Small groups, but big trouble?
NATO clamped a curfew on Mitrovica yesterday, as concerns grew of ethnic unrest beyond Kosovo.
Isa Beciri spent 10 years wandering around Europe, because as a young ethnic Albanian in Serbia, he could expect few opportunities at home. But since returning in November he has found a new goal, trading his civilian clothes for army fatigues.
"My village needs me, so I can't leave," he says as he sits in a friend's living room, a pair of Kalashnikov assault rifles propped against the wall. "I'd rather not have military action. But the situation is forcing us."
Mr. Beciri claims to be part of the Liberation Army of Preshevo, Medvedja, and Bujahovac (PMBLA), a small group of ethnic Albanian fighters that appears to be gaining strength in this part of Serbia just east of Kosovo.
Little is known about the group, but its potential for bringing a new round of instability to the Balkans has Western officials worried.
The US Army estimates that the group numbers about 30 and growing. Western officials suspect that more than one group may exist, although they believe Dobrosin is their stronghold. Many of the fighters appear to be from Dobrosin and other places in the Presevo Valley of southern Serbia, but not all.

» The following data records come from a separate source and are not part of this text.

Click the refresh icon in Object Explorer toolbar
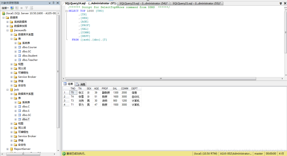The image size is (287, 156). pyautogui.click(x=31, y=8)
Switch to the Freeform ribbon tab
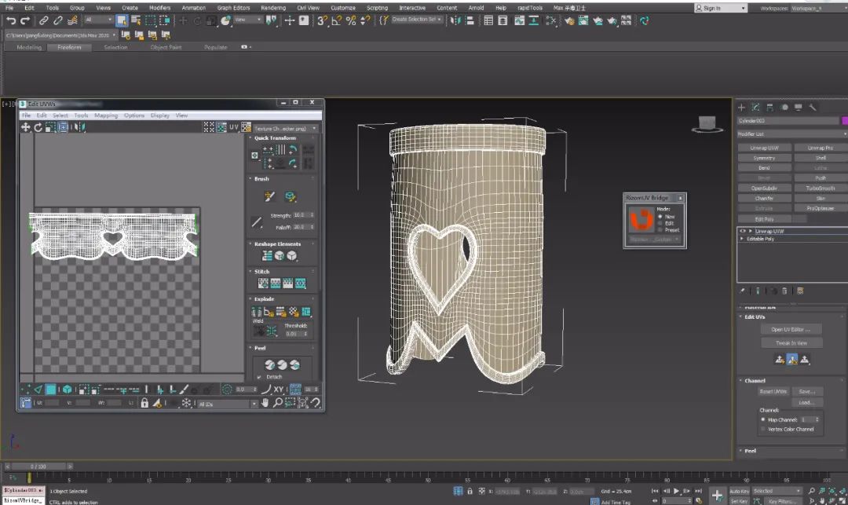Image resolution: width=848 pixels, height=505 pixels. [69, 47]
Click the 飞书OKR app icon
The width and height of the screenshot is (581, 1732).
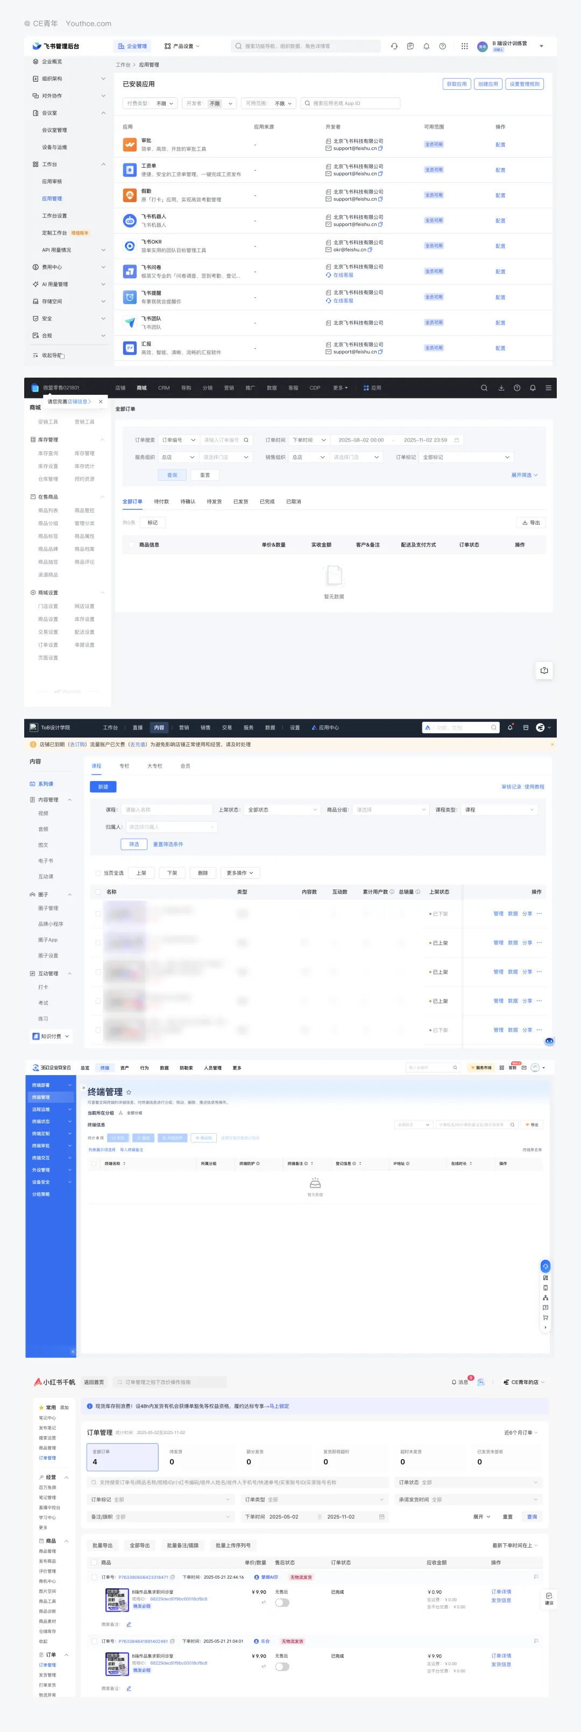point(130,246)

An 18-year-old fighter standing guard at the group's headquarters this week said he came from Kosovo.
Like Kosovo, which is technically still part of Serbia although under de facto control of the NATO-led protection force, or KFOR, since last June, the area has a large ethnic Albanian majority. Ethnic Albanians call it "eastern Kosovo" and say the area was wrongly separated from the province when borders were drawn last century.

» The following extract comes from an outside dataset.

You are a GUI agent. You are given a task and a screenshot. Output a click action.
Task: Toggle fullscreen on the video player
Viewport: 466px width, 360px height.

Many of the ethnic Albanian fighters here are thought to be former members of the Kosovo Liberation Army (KLA), the force that fought for Kosovo's independence. The patch PMBLA fighters wear on their shoulders reproduces the Albanian black eagle design used by the officially disbanded KLA.
Ethnic Albanian fighters in Dobrosin portray themselves as simple men with simple aims. "We are just trying to defend ourselves," says Beciri.
But Western officials believe they may be hoping to unite the region with Kosovo. They say that some of the PMBLA's actions, such as attacks two weeks ago on a Serb police checkpoint and on an unmarked United Nations car, wounding a UN worker, demonstrate an aggressiveness that goes beyond mere defense.
Together with recent violence between Serbs and ethnic Albanians in the divided town of Mitrovica, in northern Kosovo, the trouble in the Presevo Valley poses the greatest threat yet to the Kosovo peacekeeping mission.
An early curfew was in effect in Mitrovica yesterday, a day after street clashes injured 24 civilians and 16 French peacekeepers.
NATO officials are trying to restrain the unrest. The NATO military commander, Gen. Wesley Clark, and other Western officials have warned ethnic Albanian leaders in Kosovo not to support the insurgents across the border. They also have tried publicly to discourage ethnic Albanian hopes that the peacekeepers might intervene.
The situation poses a special dilemma for the US Army, whose soldiers are stationed a little more than a quarter mile from Beciri's village.
The Americans worry that PMBLA fighters might try to draw them into a confrontation with Serbian police. They also worry about the grimmer possibility that Serbian police could attack unarmed ethnic Albanians. "That's probably my No.1 concern," says Lt. Col. Jeffrey Snow, commander of the American forces along the border. "I do not want to be placed in a position where we have American soldiers observing atrocities and cannot take action to stop that."
Diplomats and military officials say Western leaders are considering the circumstances under which peacekeepers might intervene.
In recent months, events here have borne an ominous resemblance to the build-up to war in Kosovo. The UN refugee agency estimates as many as 14,000 people have fled. Relief workers have heard few reports of physical violence, but say people complain of harassment and intimidation by Serbian police. Paula Ghedini, a spokeswoman for the UN refugee agency, says ethnic Albanians have grown increasingly fearful in recent weeks. "They're ready to flee at any moment," she says.
Fatusha Ramadani left Dobrosin with 14 members of her family, including 10 grandchildren, after Serbian police killed two ethnic Albanian brothers in January. "We were afraid they would shoot the children or take my son," she says.
Ethnic Albanians maintain the Serbian police and paramilitary units that left Kosovo last spring are now based in the Presevo Valley. Western officials have accused Yugoslav President Slobodan Milosevic of provoking conflict in the area, just as they have accused him of undermining peace efforts in Kosovo. Diplomats and military officials say Mr. Milosevic is likely to do this with police rather than any kind of military action.
"He's too clever to do that," says one Western diplomat. "But he can certainly manipulate the situation there. And he will turn the tap on and off to keep KFOR off balance."